Source: Discover
Earlier this week in New York, Battlestar Galactica’s co-creators David Eick and Ron Moore, along with cast members Mary McDonnell (President Roslin) and Edward James Olmos (Admiral Adama), sat down with the press for a Q&A session following a screening of the last episode. We were just as brimming with questions as you are about the finale, and here are some of the answers we got. Needless to say, what follows below the jump contains MASSIVE SPOILERS if you haven’t already seen tonight’s show, so don’t say you weren’t warned!
What exactly was Kara, and were people chasing down a rabbit hole when they assumed her father was Daniel, the missing 8th model cylon?
Ron Moore: Daniel is definitely a rabbit hole. It was an unintentional rabbit hole, to be honest. I was kind of surprised when I started picking up [that] speculation online.

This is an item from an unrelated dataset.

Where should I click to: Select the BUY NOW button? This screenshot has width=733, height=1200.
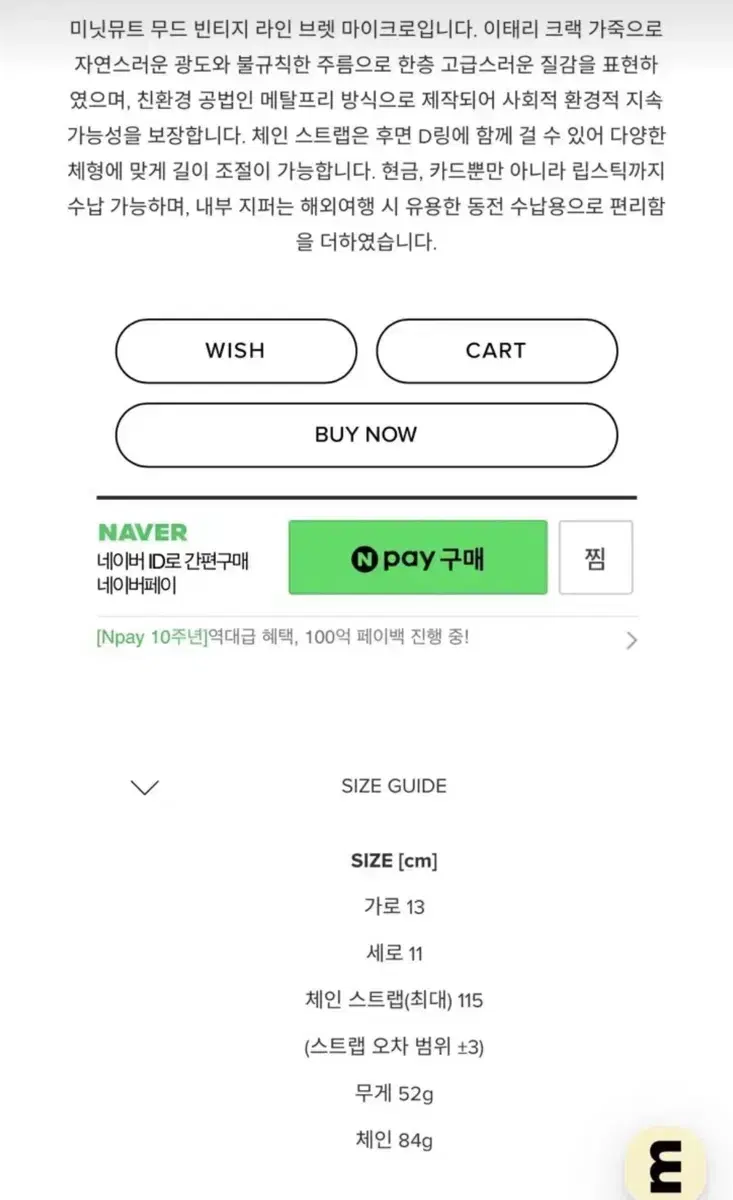366,435
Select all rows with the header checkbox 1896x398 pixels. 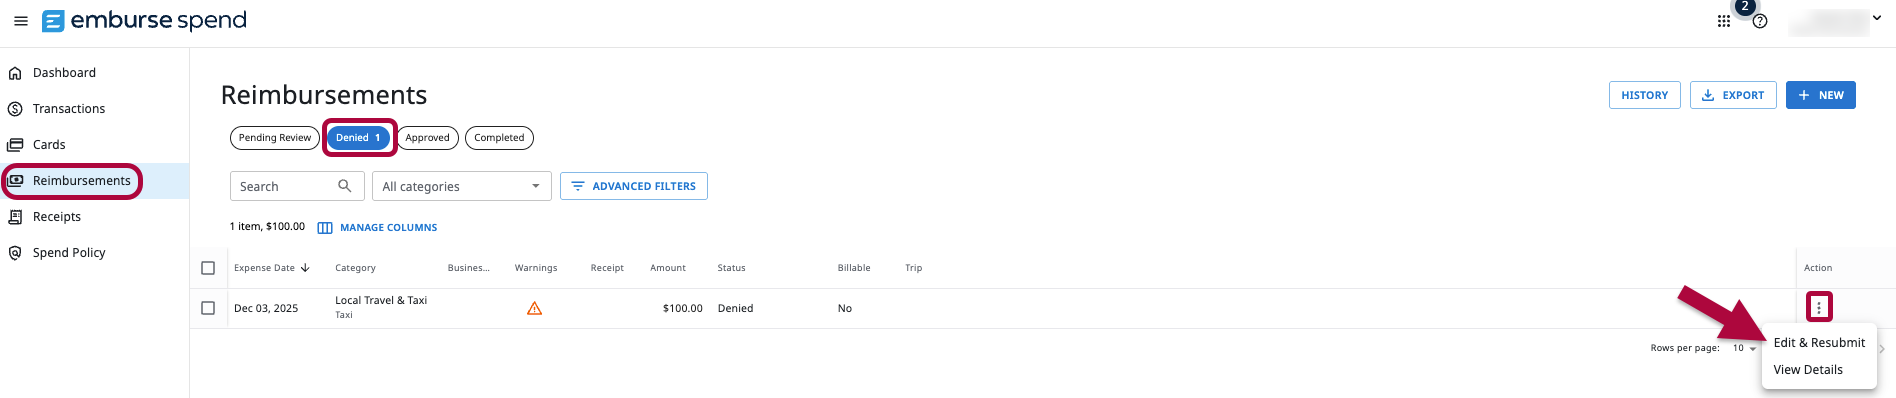(208, 268)
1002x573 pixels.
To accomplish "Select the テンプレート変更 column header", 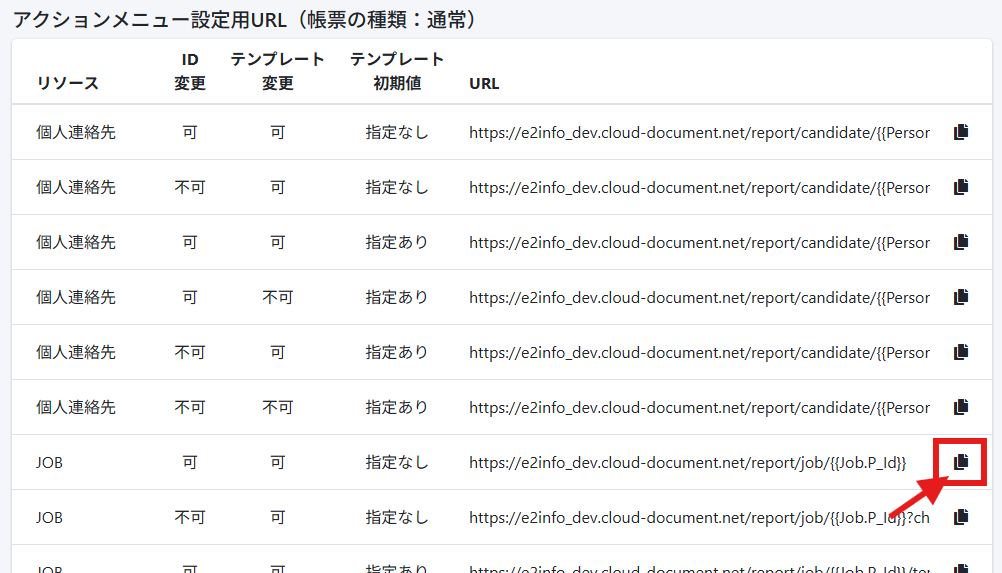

For those of you who don’t know, there was a deep part of the cylon backstory that had to do with one of the cylons that was created by the final five [called Daniel. Daniel] was later sort of aborted by Cavill… it was always intended just to be sort of an interesting bit of backstory about Cavill and his jealously. A Cain and Abel sort of allegory. Then people really started grabbing on to it and seizing on it as some major part of the mythology. In couple of interviews and in the last podcast I tried to go out of my way to say “look, don’t spend too much time and energy on this particular theory,” because it was never intended to be that major a piece of the mythology.
David Eick: It’s like Boxey in that way!
Moore: Kara is what you want her to be. It’s easy to put the label on her of “angel” or “messenger of God” or something like that. Kara Thrace died and was resurrected and came back and took the people to their final end. That was her role, her destiny in the show… We debated back and forth in the writers’ room about giving it more clarity and saying definitively what she is. We decided that the more you try to put a name on it, the less interesting it became, and we just decided this was the most interesting way for her to go out, with her just disappearing and [leave people wondering exactly what she was].
We see Galactica jump away from the Colony. Are we to assume there are a lot of pissed off Cavills out there still, or were they destroyed?
Moore: The final [cut] came out a little less clear on that than I intended…. It was scripted and the idea was that when Racetrack hits the nukes—the nukes come in and smack into the colony—it takes the colony out of the stream that was swirling around the singularity and [the colony] fell in and was destroyed. I think as we went through the [editing process], when we kept cutting frames and doing this and that, one of the things that became less apparent was that the colony was doomed. The intention was that everyone who was aboard the colony would perish.